11.05.15, In Memeoriam Gene Vance


Readers of TMR will be saddened to hear of the loss of our founding colleague Gene Vance. Gene was Professor Emeritus at the University of Washington at the time of his death this weekend in the crash of a very small plane he was flying at an airfield near Seattle. Here is a representative news story: http://www.kirotv.com/news/27916502/detail.html

His scholarly career and excellences as teacher and colleague are hinted at there and I'm sure there will be more memorials over the coming months. TMR owes Gene a special debt as the e-journal's founding inspiration. When in 1990, I co-founded Bryn Mawr Classical Review with Richard Hamilton of Bryn Mawr, we quickly heard from Gene that there was an evident need for a similar journal in the domain of medieval studies. What began shortly after, under his prodding and leadership, as Bryn Mawr Medieval Review, moved after a few years to Western Michigan University, where it was reborn as The Medieval Review, and it is now published from Indiana University under the leadership of Deborah Deliyannis (for a little more history, see http://www.indiana.edu/~tmrl/TMRhistory.html). It flourishes.
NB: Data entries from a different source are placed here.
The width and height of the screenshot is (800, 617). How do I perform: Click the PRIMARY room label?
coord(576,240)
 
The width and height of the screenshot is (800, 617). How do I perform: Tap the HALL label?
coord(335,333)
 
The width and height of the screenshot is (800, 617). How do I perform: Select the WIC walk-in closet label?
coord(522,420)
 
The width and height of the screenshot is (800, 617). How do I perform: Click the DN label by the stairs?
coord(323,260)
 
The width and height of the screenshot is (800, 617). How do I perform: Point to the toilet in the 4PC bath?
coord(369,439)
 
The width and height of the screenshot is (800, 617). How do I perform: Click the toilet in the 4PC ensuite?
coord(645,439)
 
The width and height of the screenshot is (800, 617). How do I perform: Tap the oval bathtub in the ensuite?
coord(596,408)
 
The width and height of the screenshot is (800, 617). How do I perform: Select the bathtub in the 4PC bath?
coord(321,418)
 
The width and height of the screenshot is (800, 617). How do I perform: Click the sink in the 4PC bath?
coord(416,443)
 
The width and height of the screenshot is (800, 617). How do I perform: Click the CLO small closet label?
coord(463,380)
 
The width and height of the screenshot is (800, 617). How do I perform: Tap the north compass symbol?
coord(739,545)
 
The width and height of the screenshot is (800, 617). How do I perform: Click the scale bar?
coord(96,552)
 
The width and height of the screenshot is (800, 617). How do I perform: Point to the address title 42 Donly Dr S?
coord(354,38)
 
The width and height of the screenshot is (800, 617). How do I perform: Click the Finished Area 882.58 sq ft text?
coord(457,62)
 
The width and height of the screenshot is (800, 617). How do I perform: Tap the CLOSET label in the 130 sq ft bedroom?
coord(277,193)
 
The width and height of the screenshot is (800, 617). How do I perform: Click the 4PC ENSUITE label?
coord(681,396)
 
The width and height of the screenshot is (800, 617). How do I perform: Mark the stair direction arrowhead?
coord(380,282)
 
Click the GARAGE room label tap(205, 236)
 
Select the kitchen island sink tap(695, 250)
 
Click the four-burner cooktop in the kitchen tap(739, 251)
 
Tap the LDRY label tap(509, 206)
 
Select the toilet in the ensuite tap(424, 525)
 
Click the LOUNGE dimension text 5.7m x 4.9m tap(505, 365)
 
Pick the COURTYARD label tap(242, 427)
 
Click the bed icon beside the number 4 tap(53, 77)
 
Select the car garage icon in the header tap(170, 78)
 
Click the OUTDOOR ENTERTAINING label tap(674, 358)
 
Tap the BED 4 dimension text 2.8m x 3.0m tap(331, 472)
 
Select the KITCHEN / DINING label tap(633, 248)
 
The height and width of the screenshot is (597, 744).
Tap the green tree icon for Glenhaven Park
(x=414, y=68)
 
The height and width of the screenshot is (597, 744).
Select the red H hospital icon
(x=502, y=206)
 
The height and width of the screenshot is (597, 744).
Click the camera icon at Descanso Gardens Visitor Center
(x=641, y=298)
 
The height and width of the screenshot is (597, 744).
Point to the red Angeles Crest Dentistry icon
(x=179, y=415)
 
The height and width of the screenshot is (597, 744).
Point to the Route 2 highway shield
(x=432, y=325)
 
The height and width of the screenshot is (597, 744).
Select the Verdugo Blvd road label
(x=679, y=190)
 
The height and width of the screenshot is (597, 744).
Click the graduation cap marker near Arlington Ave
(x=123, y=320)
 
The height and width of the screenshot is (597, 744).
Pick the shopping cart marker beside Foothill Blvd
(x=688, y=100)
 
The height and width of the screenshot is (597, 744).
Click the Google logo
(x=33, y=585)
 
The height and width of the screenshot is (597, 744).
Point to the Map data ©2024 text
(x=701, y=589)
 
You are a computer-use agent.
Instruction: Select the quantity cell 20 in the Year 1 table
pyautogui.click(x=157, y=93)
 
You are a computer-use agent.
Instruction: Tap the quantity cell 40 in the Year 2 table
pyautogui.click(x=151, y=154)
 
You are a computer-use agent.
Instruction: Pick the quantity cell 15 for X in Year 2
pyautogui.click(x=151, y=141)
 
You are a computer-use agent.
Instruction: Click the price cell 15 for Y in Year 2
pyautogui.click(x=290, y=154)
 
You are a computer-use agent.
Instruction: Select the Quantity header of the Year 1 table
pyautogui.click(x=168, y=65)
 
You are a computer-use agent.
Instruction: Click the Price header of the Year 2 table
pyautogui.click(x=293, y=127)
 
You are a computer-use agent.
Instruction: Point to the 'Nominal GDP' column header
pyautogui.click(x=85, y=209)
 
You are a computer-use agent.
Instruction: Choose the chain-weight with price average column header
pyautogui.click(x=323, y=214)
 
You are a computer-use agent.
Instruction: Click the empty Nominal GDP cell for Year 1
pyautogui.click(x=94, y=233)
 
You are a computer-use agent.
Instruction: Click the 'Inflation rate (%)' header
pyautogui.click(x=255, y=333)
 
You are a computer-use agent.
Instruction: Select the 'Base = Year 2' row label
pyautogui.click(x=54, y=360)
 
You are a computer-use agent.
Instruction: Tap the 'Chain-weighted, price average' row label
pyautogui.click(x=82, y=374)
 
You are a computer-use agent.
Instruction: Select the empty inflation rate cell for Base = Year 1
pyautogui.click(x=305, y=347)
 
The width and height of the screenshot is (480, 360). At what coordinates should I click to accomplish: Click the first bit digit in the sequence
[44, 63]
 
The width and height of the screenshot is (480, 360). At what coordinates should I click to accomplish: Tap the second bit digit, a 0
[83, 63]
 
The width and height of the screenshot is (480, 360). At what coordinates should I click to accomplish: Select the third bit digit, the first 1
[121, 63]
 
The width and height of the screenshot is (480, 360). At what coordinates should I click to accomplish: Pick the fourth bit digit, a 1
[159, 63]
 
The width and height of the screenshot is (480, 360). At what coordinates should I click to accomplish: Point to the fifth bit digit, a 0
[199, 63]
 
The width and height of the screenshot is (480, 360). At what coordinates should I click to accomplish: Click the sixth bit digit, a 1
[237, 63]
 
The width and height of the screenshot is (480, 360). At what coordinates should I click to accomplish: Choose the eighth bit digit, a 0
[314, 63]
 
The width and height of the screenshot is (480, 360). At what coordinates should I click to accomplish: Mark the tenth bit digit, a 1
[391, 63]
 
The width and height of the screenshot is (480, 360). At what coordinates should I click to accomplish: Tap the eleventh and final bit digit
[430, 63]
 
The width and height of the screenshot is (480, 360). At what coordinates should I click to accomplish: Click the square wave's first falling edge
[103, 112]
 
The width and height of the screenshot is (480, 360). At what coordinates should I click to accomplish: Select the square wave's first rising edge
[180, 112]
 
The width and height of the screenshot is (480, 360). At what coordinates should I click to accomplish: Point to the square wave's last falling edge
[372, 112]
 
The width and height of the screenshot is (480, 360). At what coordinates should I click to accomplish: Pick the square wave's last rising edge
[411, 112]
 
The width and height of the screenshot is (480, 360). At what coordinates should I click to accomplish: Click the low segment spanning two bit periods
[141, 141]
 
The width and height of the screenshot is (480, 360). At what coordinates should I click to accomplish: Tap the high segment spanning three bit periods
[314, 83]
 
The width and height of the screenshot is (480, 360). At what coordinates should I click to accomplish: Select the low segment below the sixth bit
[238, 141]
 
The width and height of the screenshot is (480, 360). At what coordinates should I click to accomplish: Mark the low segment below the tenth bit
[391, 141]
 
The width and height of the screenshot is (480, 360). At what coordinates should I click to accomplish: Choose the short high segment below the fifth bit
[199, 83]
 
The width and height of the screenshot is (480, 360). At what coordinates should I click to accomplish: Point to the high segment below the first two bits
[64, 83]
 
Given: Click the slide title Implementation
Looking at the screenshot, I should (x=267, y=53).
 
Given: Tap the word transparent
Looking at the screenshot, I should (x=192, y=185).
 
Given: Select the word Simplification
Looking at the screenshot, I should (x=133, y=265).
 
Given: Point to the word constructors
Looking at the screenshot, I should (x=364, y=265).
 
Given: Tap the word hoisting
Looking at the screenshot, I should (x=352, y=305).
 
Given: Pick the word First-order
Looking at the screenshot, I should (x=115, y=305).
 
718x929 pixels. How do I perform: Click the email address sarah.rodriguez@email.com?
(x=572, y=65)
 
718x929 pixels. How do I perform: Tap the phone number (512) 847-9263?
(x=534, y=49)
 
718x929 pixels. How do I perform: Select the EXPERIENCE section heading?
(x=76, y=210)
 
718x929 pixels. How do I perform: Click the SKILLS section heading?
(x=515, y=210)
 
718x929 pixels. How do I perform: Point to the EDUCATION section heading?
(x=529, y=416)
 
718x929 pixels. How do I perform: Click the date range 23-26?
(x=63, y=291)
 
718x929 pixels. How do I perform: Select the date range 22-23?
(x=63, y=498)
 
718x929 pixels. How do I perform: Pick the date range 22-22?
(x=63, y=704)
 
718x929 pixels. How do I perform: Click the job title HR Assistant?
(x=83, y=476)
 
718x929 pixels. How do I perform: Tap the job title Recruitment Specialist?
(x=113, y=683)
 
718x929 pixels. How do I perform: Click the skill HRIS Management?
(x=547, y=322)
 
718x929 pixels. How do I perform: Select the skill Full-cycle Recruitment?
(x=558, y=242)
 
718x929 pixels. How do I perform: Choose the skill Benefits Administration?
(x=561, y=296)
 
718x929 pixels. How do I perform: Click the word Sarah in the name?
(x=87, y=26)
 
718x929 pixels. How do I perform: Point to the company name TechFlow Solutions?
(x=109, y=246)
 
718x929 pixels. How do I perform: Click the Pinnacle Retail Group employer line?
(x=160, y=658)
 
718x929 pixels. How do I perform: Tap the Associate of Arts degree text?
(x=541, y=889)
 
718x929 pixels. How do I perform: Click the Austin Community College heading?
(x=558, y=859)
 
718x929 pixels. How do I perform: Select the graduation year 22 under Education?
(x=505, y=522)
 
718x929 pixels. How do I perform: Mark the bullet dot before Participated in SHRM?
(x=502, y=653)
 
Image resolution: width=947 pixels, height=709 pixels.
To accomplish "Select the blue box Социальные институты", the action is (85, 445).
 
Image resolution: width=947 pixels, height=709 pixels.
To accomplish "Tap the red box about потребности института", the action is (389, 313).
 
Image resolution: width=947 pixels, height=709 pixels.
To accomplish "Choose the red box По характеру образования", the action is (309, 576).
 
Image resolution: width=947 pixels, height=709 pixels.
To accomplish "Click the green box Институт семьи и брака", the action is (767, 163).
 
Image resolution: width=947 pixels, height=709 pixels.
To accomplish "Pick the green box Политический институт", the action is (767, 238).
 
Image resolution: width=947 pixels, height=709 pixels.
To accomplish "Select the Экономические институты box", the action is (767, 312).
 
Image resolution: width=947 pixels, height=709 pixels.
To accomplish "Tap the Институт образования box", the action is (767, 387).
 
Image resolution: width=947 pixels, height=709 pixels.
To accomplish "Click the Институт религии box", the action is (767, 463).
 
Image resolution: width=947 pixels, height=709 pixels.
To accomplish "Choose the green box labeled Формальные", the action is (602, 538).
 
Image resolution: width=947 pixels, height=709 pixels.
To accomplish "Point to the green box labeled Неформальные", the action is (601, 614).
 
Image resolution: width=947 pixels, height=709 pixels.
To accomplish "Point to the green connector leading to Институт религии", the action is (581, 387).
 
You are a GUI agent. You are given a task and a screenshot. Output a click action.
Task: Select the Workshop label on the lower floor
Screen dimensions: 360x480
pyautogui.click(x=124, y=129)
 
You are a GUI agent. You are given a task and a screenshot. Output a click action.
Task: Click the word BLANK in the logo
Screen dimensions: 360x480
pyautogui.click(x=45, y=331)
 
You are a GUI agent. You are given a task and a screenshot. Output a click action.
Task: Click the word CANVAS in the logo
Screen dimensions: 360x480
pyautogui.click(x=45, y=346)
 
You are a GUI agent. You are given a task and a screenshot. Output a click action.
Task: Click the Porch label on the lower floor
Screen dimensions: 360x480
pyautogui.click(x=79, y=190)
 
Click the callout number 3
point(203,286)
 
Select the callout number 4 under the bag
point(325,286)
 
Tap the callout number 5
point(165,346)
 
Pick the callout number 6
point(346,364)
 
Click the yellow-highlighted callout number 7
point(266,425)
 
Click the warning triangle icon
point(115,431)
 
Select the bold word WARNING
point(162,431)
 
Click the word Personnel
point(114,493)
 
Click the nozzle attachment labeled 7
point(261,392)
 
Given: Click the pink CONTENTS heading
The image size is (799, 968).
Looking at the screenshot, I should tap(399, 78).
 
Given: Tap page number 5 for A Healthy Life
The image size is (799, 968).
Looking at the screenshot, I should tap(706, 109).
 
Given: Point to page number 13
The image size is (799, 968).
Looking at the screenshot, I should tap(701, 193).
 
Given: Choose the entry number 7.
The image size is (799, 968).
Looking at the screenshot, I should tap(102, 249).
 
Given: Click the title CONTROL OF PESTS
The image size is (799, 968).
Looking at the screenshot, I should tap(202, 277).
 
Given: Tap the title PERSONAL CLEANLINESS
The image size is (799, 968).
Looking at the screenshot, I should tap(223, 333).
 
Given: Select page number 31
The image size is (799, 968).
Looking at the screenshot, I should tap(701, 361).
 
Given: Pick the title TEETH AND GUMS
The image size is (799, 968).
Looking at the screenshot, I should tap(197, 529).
Gene continued to serve until his death on the Advisory Board of TMR, along with Maria Rosa Menocal, Paul Szarmach, and myself. The excellence of our editorial leadership has rendered our advice less urgently and less often necessary than it was in the founding years, but I have valued the friendship and wisdom of my colleagues. Gene and I shared interest in Augustine and a visit of his to one of my seminars in Philaelphia many years ago was riveting to myself and my students, at least two of whom were influenced in their own work by just that visit. I can see him also now for some reason in mind's eye over a lunch table in the atrium of the National Humanities Center in North Carolina, as ever animated, engaged, excited, and exciting. He was 77 at the time of his death, and the manner of his passing brings back for me the last page of Joyce's "The Dead":

"One by one, they were all becoming shades. Better pass boldly into that other world, in the full glory of some passion, than fade and wither dismally with age."

That, at least, our friend was granted. I'll miss him.